* Exercise instructions *
Take the entries that follow and return only the lines from the one with "Select the 15m timeframe" through the final line, leaving every picture behind.

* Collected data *

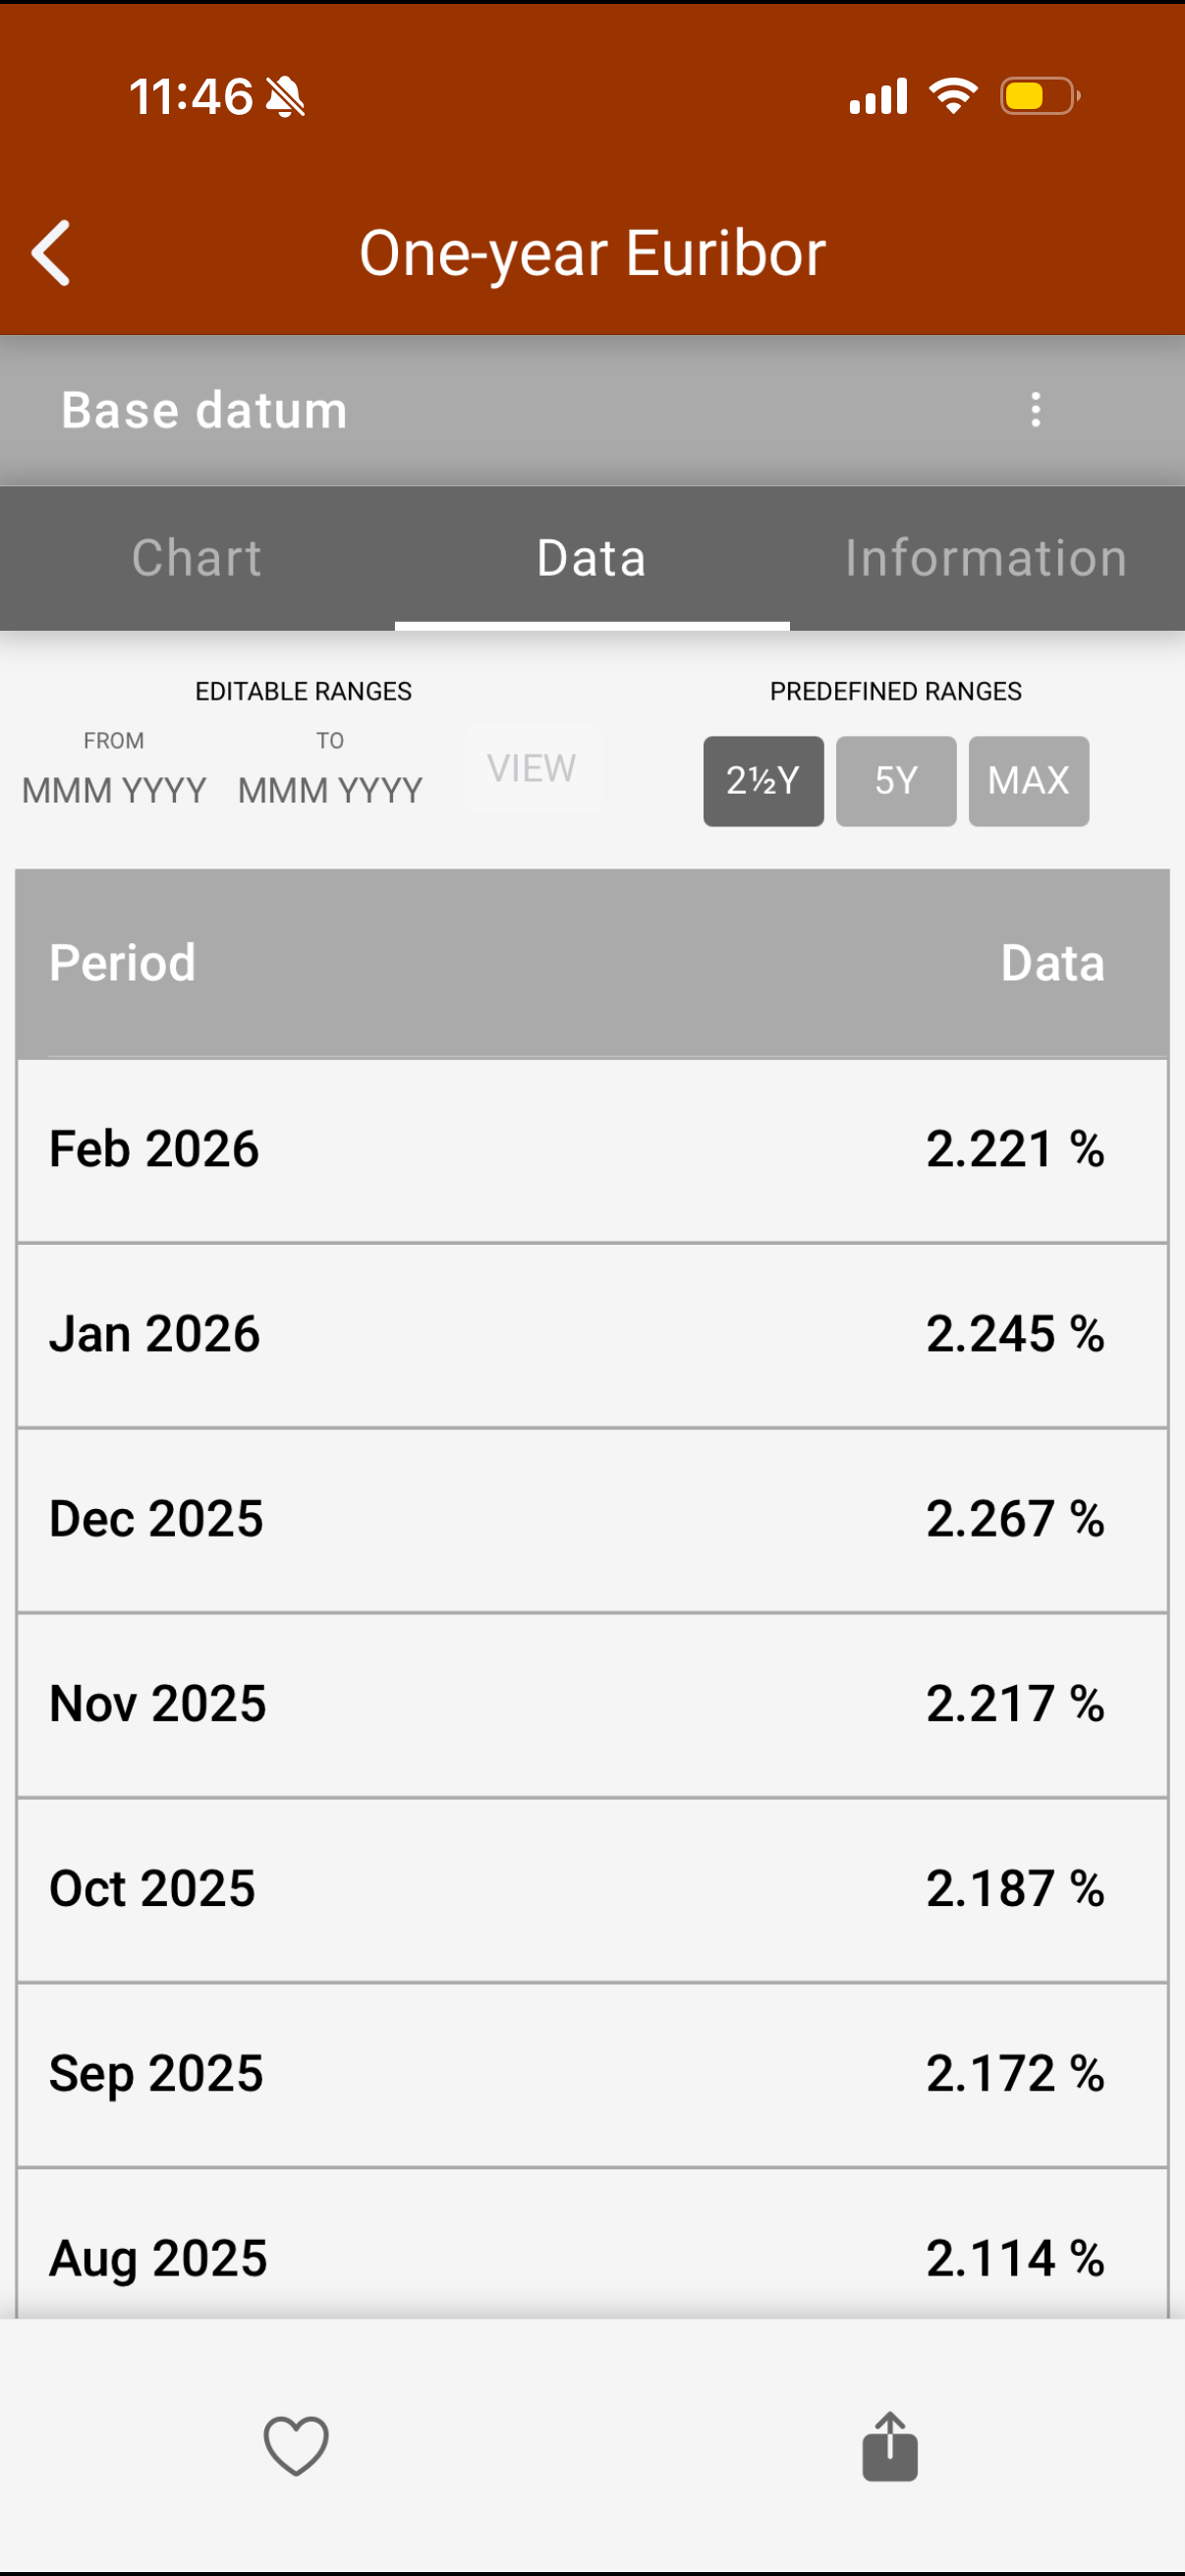Select the Data tab
Image resolution: width=1185 pixels, height=2576 pixels.
click(x=592, y=558)
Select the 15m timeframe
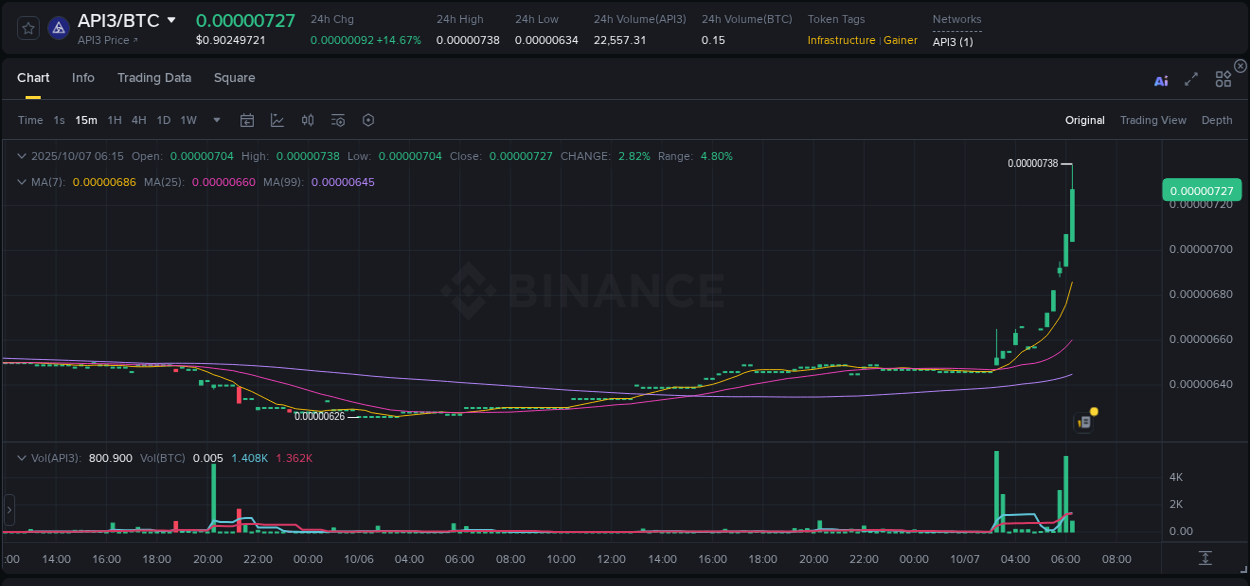The width and height of the screenshot is (1250, 586). [86, 120]
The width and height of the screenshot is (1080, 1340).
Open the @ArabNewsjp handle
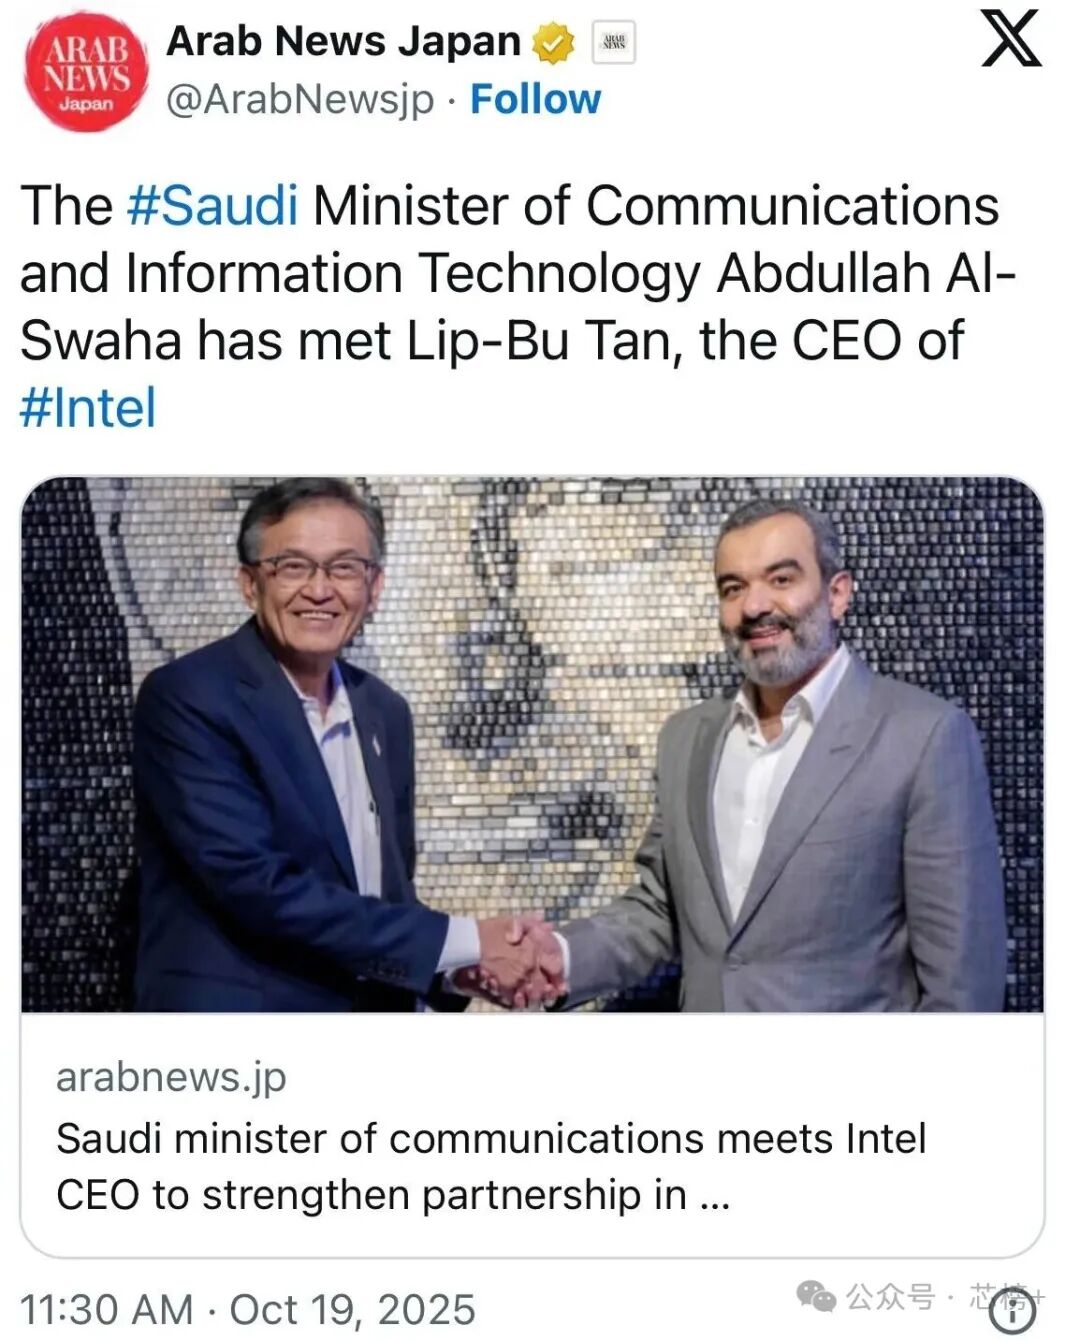[300, 100]
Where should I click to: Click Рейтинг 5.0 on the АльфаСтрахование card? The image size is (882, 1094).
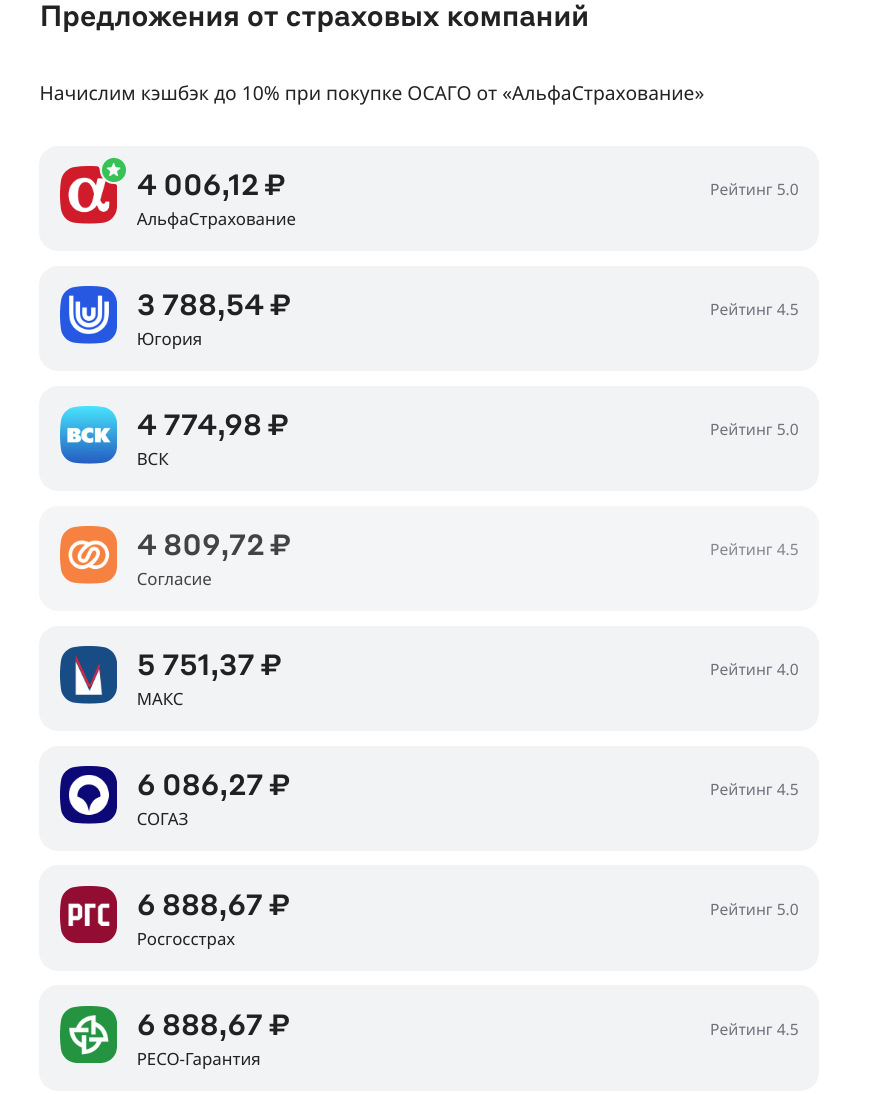coord(754,189)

* Solution to this task *
Select the 15m timeframe
The width and height of the screenshot is (1250, 586). [86, 120]
The width and height of the screenshot is (1080, 1340).
Open the @ArabNewsjp handle
[300, 100]
Where should I click to: Click Рейтинг 5.0 on the АльфаСтрахование card? The image size is (882, 1094).
coord(754,189)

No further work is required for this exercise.